▸ **EXCERPTED DATA**:
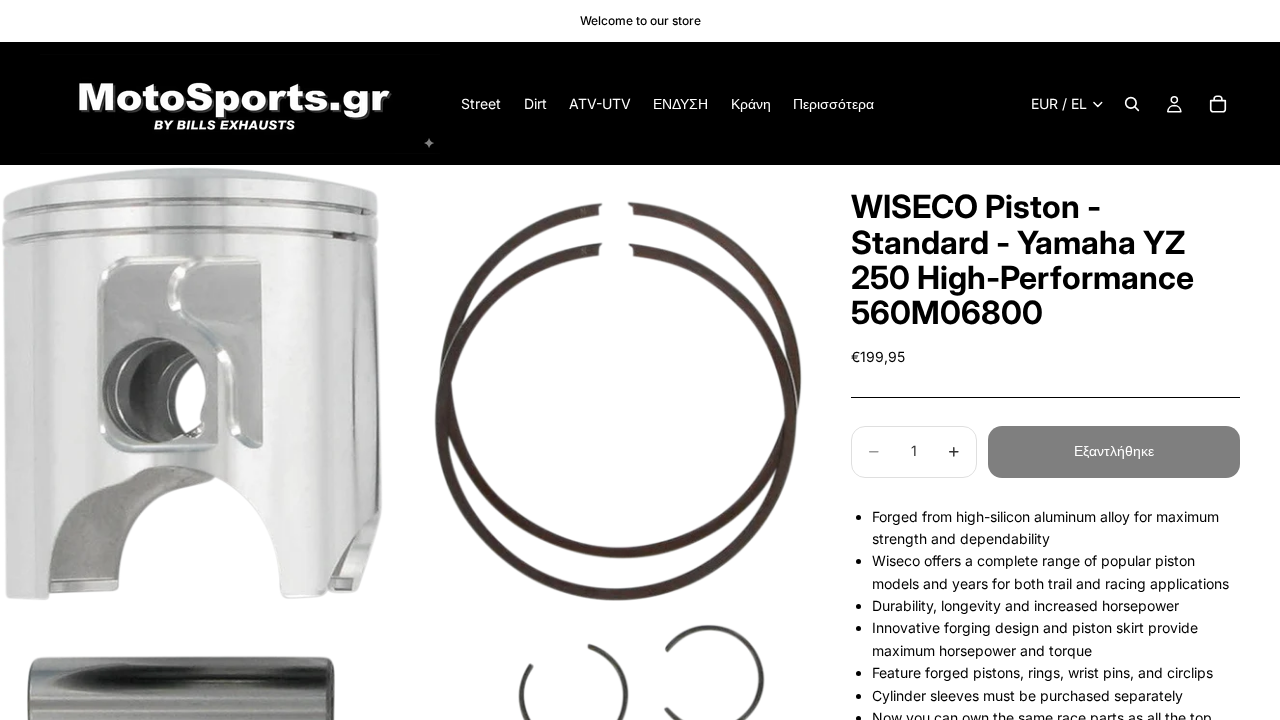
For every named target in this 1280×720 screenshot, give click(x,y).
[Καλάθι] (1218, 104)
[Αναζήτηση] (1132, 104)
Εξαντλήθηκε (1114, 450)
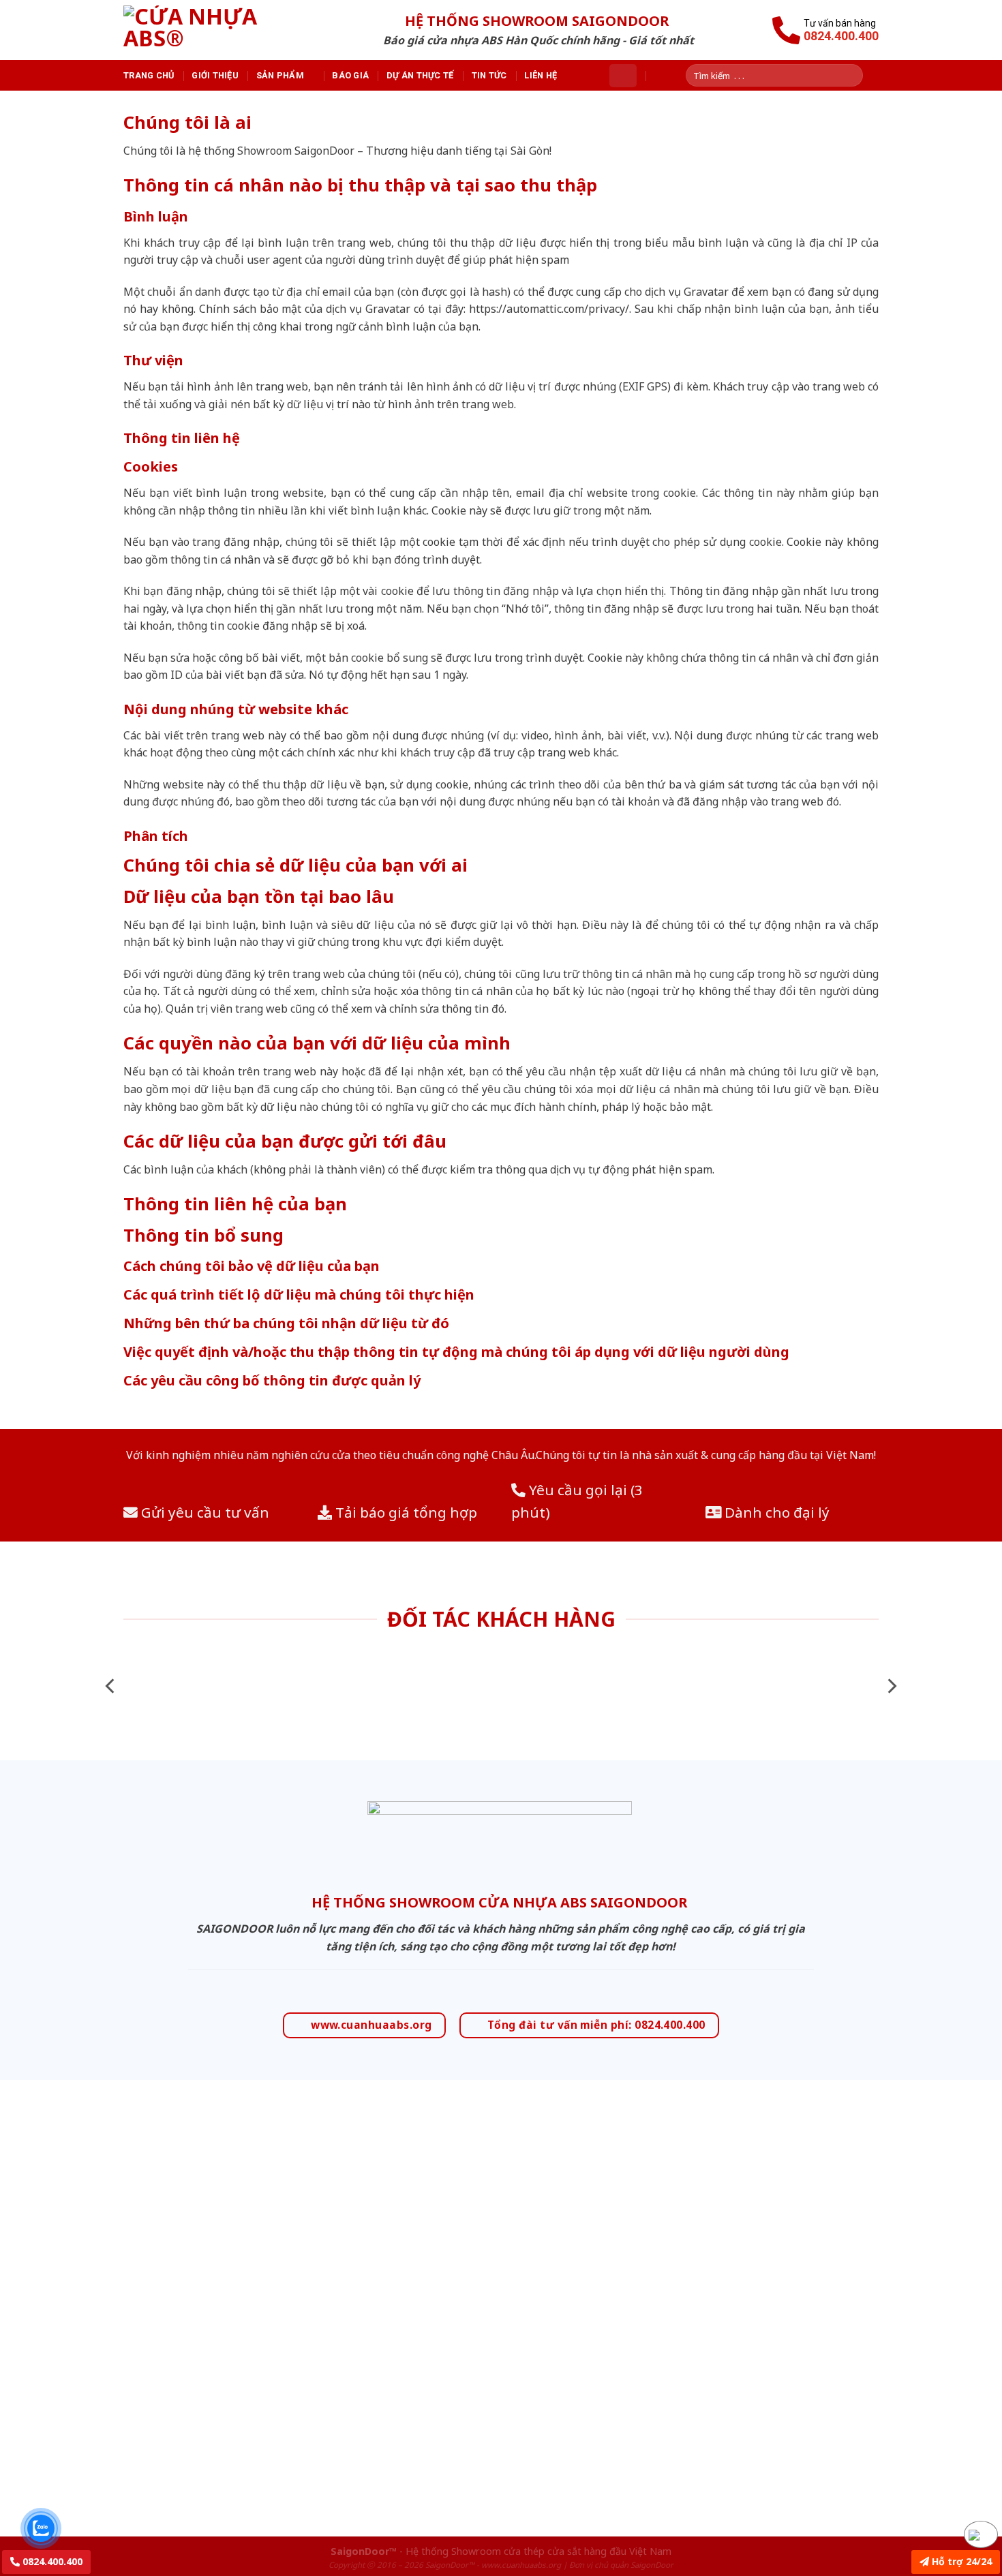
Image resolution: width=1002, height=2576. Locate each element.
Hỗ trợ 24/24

==

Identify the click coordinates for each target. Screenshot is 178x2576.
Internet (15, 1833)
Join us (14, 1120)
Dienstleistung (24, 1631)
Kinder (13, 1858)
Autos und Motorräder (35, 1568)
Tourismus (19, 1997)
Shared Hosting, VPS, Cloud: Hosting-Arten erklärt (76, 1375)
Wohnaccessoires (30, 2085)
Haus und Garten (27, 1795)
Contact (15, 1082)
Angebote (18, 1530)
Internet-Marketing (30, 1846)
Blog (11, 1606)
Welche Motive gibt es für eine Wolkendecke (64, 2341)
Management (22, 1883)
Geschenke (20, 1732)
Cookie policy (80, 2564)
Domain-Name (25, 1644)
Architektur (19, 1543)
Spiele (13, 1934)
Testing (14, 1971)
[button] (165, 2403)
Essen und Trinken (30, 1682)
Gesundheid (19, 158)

▸ **EXERCISE GOAL**: Your answer should consist only of the lines above between the line holding "Angebote (18, 1530)" and the line holding "Gesundheid (19, 158)", inclusive, each transcribed exactly.

▸ **SOLUTION TO THE PROBLEM**:
Angebote (18, 1530)
Internet-Marketing (30, 1846)
Blog (11, 1606)
Welche Motive gibt es für eine Wolkendecke (64, 2341)
Management (22, 1883)
Geschenke (20, 1732)
Cookie policy (80, 2564)
Domain-Name (25, 1644)
Architektur (19, 1543)
Spiele (13, 1934)
Testing (14, 1971)
[button] (165, 2403)
Essen und Trinken (30, 1682)
Gesundheid (19, 158)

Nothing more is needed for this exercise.